## WHAT THE TASK ASKS:
Transcribe each record below character for character.

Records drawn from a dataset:
- - - -

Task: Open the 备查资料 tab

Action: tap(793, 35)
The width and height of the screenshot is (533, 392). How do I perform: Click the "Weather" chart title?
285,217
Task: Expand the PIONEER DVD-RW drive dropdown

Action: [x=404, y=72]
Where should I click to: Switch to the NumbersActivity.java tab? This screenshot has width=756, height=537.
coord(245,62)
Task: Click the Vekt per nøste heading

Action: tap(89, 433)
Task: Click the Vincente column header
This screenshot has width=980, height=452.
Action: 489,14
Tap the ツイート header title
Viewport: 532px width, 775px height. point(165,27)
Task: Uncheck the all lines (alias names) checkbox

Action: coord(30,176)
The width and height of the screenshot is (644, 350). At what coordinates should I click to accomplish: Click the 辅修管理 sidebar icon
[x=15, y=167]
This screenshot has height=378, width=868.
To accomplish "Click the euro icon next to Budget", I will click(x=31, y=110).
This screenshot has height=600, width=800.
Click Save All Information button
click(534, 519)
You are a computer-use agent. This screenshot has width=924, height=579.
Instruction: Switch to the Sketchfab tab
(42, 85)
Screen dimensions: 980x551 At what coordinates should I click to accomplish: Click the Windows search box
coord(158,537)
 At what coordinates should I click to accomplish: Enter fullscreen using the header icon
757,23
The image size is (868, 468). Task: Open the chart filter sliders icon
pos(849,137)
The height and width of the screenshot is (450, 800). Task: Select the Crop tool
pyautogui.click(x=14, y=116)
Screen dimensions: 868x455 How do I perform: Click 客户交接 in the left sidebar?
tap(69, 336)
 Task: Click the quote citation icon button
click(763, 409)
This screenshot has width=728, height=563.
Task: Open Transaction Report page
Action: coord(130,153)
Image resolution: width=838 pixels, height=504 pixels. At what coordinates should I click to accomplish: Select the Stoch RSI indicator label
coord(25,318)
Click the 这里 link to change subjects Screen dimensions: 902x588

- - - -

## TASK RESPONSE:
Task: Open the 备查资料 tab

Action: tap(793, 35)
The width and height of the screenshot is (533, 392). How do I perform: Click the "Weather" chart title?
285,217
Task: Expand the PIONEER DVD-RW drive dropdown

Action: [x=404, y=72]
Where should I click to: Switch to the NumbersActivity.java tab? This screenshot has width=756, height=537.
coord(245,62)
Task: Click the Vekt per nøste heading

Action: tap(89, 433)
Task: Click the Vincente column header
This screenshot has width=980, height=452.
Action: 489,14
Tap the ツイート header title
Viewport: 532px width, 775px height. point(165,27)
Task: Uncheck the all lines (alias names) checkbox

Action: coord(30,176)
The width and height of the screenshot is (644, 350). At what coordinates should I click to accomplish: Click the 辅修管理 sidebar icon
[x=15, y=167]
This screenshot has height=378, width=868.
To accomplish "Click the euro icon next to Budget", I will click(x=31, y=110).
This screenshot has height=600, width=800.
Click Save All Information button
click(534, 519)
You are a computer-use agent. This screenshot has width=924, height=579.
Instruction: Switch to the Sketchfab tab
(42, 85)
Screen dimensions: 980x551 At what coordinates should I click to accomplish: Click the Windows search box
coord(158,537)
 At what coordinates should I click to accomplish: Enter fullscreen using the header icon
757,23
The image size is (868, 468). Task: Open the chart filter sliders icon
pos(849,137)
The height and width of the screenshot is (450, 800). Task: Select the Crop tool
pyautogui.click(x=14, y=116)
Screen dimensions: 868x455 How do I perform: Click 客户交接 in the left sidebar?
tap(69, 336)
 Task: Click the quote citation icon button
click(763, 409)
This screenshot has width=728, height=563.
Task: Open Transaction Report page
Action: coord(130,153)
Image resolution: width=838 pixels, height=504 pixels. At what coordinates should I click to accomplish: Select the Stoch RSI indicator label
coord(25,318)
Click the 这里 link to change subjects Screen dimensions: 902x588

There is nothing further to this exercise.